By Joe Blackstock
Inland Valley Daily Bulletin, Calif.
The “girls” who participated in the first women’s cross-country air race in 1929 realized there was a lot more at stake than just $25,000 in prizes.
The race, which crossed the skies of the Inland Empire, was dubbed “the Powder Puff Derby” by Will Rogers. Jokes abound from their male counterparts, many of whom believed that women did not possess the capabilities or judgment to handle as complicated a machine as an airplane.
Even in the Roaring 20s, women’s rights still had not yet come a long way, baby.
“The men, you know, have been somewhat worried about such a long flight for us, and they seem to have visions of us smashing up all over the countryside,” said Amelia Earhart, who competed in the race.
“So the thing for us to do is to prove that their fears have been foolish.”
Eighteen fliers competed in the nine-day race from Clover Field in Santa Monica to Cleveland with Louise Thaden, quite possibly as fine a pilot as the more-famous Earhart, winning the first prize.
The first day of the race was a short jaunt from the coast to San Bernardino, taking the leaders less than a half-hour.
First there, after only 27 minutes, was the colorful Florence “Pancho” Barnes, a minister’s wife from San Marino who smoked cigars and wore riding pants and a beret.
Years later, her “Happy Bottom Riding Club” bar near Edwards Air Force Base was a 1950s hangout for test pilots.

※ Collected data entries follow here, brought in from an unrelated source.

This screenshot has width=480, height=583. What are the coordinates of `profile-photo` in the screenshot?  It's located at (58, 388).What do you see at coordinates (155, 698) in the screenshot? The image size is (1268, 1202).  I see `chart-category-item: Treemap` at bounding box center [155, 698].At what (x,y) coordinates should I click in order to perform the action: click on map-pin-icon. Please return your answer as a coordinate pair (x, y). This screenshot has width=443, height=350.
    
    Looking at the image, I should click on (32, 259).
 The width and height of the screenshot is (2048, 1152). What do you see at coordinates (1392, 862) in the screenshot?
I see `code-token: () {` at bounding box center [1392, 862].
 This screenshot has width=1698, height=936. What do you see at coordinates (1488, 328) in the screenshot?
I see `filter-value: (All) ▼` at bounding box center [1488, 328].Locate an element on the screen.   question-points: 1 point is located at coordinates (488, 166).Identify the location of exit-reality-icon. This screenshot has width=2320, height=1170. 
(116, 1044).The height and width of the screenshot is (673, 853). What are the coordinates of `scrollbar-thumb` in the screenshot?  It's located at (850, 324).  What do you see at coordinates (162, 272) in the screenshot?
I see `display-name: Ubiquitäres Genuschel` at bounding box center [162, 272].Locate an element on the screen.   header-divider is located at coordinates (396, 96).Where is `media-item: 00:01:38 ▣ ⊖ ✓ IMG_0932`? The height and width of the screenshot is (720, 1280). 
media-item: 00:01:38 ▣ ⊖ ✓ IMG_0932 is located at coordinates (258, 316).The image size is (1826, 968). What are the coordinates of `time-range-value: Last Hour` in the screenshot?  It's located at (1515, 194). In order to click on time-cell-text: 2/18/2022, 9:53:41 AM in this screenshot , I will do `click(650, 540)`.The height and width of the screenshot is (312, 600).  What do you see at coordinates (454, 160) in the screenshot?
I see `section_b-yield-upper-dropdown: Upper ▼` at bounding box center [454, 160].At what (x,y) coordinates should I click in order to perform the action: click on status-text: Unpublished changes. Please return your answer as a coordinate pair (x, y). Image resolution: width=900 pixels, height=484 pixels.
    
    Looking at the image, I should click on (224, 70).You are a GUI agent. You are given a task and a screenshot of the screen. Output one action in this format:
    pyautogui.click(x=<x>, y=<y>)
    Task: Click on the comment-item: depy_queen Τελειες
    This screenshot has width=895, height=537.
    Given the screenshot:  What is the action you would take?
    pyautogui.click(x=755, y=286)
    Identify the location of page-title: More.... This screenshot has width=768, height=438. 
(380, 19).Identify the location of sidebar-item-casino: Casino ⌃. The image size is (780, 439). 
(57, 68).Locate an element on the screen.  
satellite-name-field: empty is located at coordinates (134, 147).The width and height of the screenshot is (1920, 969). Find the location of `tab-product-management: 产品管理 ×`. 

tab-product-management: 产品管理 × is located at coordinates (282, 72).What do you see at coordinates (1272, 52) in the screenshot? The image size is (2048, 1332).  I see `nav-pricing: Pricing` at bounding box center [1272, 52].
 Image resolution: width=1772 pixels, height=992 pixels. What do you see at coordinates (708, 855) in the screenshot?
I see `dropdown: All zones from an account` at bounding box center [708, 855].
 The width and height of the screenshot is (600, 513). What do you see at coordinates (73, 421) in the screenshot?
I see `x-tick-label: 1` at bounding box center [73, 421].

It was featured in the movie, “The Right Stuff.”
On Aug. 18, more than 5,000 lined the newly graded runway in San Bernardino to cheer the arrival of Barnes’ plane and those who followed closely behind.
Most of the planes arrived without incident, although Opal Kunz landed a bit roughly after part of her landing gear collapsed.
For one of the fliers, Gladys O’Donnell of Long Beach, the landing was somewhat of a homecoming. She had attended a year of high school in San Bernardino and had worked as a cook at a ranch in Cajon Pass.
She was third to finish the first leg of flying.
In those far-less-politically correct times, the newspaper accounts focused more on the participants than their flying achievements.
“Women may be fliers, but they’re women after all,” wrote James B. Lindsley in the San Bernardino Daily Sun. “This was conclusively demonstrated yesterday as the pilots … were summoned to have their pictures taken.
“‘Just a minute,’ was the invariable response. Then out came the compact boxes and lipsticks and only after their application would the girls consent to face the camera.”
The contestants were wined and dined at a banquet that night at the California Hotel and then viewed the ironically named motion picture, “Flying Fools.”
Then things became a bit tense.
Late in the night, Barnes fanned the flames of revolt among the fliers objecting to being required to stop midway on the next day for a refueling stop in dusty little Calexico on the way to Phoenix.
Barnes and others with heavier aircraft refused to continue because the sandy Calexico strip was inadequate to handle their planes.
Hasty negotiations by phone at 2 a.m. finally resulted in the agreement to fly directly to Yuma rather than Calexico, for refueling.
The planes left San Bernardino in the morning but tragedy struck later in the afternoon. Marvel Crosson, who had previously held women’s world endurance and altitude records, crashed and died 30 miles east of Yuma.
After arriving at Phoenix, one of the competitors, Clare Fahy, claimed sabotage when she said two struts on her plane were cut.
One other competitor said oil was placed in her gas tank in San Bernardino.
While charges of conspiracy were never substantiated, the discussion about them as well as Crosson’s death once again brought out their male critics.
One headline is reported to have said, “Women Have Conclusively Proven They Cannot Fly.”
“Women have been dependent on men for guidance for so long that when they are put to their own resources, they are handicapped,” Texas oilman J.D. Halliburton was quoted as saying. “Stop the race, for the sake of the women.”
More determined than ever, the competitors continued on to Cleveland, with 14 actually completing the entire route.
Thaden won in an elapsed flying time of 20 hours and two minutes, averaging 135 mph. O’Donnell was second and Earhart third.
Barnes never made it any farther than El Paso where she was forced down. In landing, her plane struck a Chevrolet touring car that was driven on the runway by an over-enthusiastic spectator.
After the race’s end, Thaden presented the trophy she received to Crosson’s family.